You see job growth for Documentum pros is worse than flat; it’s in decline. If this continues, there will be more Documentum professionals avaiable than jobs requiring their expertise. Needless to say, that’s a bad thing for those of you who are deeply invested in the technology; it will affect your marketability and, if you don’t move on from it, your pay. Don't misunderstand me, Documentum -related jobs won't completely vanish, but companues will no longer need to pay you a premium.
The theme of this year’s EMC World is "Cloud meets Big Data".
While “cloud computing” is a term that you’re probably all familiar with, Big Data may be new to you. I’ve been learning about it for the past year. My interest was first pinged when I interviewed the founders of MyCityWay and New York Mayor Bloomberg's office for the NY Post. It was tagged again when I saw that IA Ventures was filling its portfolio with Big Data firms. And then again when Om Malik of Giga Om invited me to cover his Big Data Conference.

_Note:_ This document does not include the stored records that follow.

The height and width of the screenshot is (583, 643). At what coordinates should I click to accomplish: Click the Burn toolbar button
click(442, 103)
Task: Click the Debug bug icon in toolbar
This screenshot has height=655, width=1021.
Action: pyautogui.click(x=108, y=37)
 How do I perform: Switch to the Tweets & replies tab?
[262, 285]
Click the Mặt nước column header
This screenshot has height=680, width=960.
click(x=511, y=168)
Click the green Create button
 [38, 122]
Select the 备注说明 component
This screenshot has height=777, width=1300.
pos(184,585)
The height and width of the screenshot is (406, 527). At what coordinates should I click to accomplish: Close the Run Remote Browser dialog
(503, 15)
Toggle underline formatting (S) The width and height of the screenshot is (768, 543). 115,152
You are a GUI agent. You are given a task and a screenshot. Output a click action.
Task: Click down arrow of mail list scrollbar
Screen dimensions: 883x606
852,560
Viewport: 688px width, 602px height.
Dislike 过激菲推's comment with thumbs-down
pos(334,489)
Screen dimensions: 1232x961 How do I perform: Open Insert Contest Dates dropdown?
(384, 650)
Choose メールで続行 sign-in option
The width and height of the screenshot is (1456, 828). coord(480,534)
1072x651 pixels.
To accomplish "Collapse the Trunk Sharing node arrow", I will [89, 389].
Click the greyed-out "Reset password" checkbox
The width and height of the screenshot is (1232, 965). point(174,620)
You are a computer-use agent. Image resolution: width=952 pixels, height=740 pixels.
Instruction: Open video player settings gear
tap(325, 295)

It was there that I became convinced that Big Data was the next technology that Brilliant Leap was going to specialize in. We’re only now beginning to recognize how much data we can process and how much we can learn from our new found ability. We’ve barely begun to recognize the problems this can help us solve and the gains it can bring to not only enterprises, individuals and our economy, but also to society as a whole.
Brilliant Leap believes that we’re on the brink of a Big Data revolution and we want to be part of it.
All of that being said, I’m not sure that there’s a link between ECM and Big Data from an occupational perspective; the skills and training required to excel in these two areas are very different. (One calls mostly for middleware solution architects, configurators developers and administrators, the other calls for computer scientists, math geniuses, storytellers, information architects and experts who can usurp critical information from petabytes of data. Forecasters say that the supply of experts in the latter will not be sufficient for at least ten years. We’re already beginning to hear about the shortage from our clients in the Financial, Consumer Products, Healthcare, internet/Media/Social Web industries.
If you’re at all curious about Big Data, we’ve started a blog that discusses it from a very high level (thus far). There’s also a great video of Jeff Jonas speaking at the GigaOm Conference; it’s both entertaining and informative.
And, though it may seem that I’ve digressed from my ECM topic, I’m saying all of this because I’m sincerely hoping that Joe Tuccil explains how ECM fits into EMC’s Big Data Strategy. Not only that, but that it’s something more than the fact that your ECM Apps and data that reside on the cloud can be more easily leveraged by Greenplum Map Reduce, Cassandra, and Hadoop.
Monday is just a few hours away, we will see.